In another piece, still more characteristic, he makes an attack on Cervantes which has never been noticed, so far as I am aware. In the ballad beginning "Castillo de San Cervantes" he taunts the old castle on the Tagus, already referred to, with being no longer what it was in the days of its youth when it did such gallant service against the Moors, compares its crumbling battlements to an old man's teeth, and bids it look down and see in the stream below how age has changed it. Depping, who inserts the ballad in his "Romancero," admits that the idea is poetical, but confesses he cannot see the drift of the poet, who seems to him to be here rather a preacher than a poet, and no doubt others have shared his perplexity.
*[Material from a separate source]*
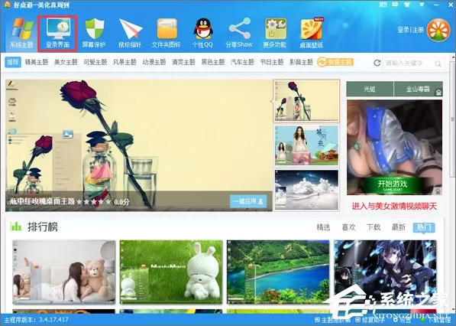Click the magnifier search icon
Image resolution: width=456 pixels, height=326 pixels.
tap(438, 64)
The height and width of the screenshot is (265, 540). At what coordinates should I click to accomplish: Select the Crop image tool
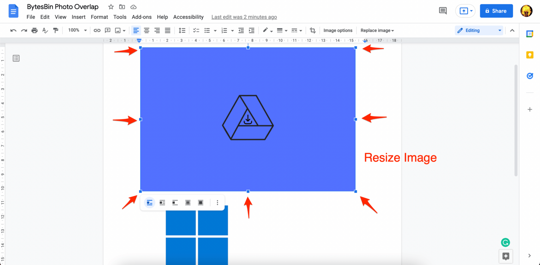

It was evidently a recognized gibe to compare Cervantes to the ruined castle that bore his name; Avellaneda, in the scurrilous preface to his continuation of "Don Quixote," jeers at him in precisely the same strain as the ballad, for having grown as old, and being as much the worse for time as the castle of San Cervantes. Gongora, it may be observed, had a special gift of writing pretty, innocent-looking verses charged with venom. Who would take the lines to a mountain brook, beginning—

Whither away, my little river,
Why leap down so eagerly,
Thou to be lost in the Guadalquivir,
The Guadalquivir in the sea?

as guileless apparently as a lyrical ballad of Wordsworth's, to be in reality a bitter satire on the unlucky upstart, Rodrigo Calderon?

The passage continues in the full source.